TASK:
Set down exactly the stretch of lines below that opens at the line containing "Click the blue" and continues through the last line of the entries, and nothing else.

[SOURCE RECORDS — start]

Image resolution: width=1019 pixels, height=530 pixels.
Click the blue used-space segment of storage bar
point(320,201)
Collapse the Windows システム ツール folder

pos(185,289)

[SOURCE RECORDS — finish]

THE COMPLETED TASK:
Click the blue used-space segment of storage bar
point(320,201)
Collapse the Windows システム ツール folder

pos(185,289)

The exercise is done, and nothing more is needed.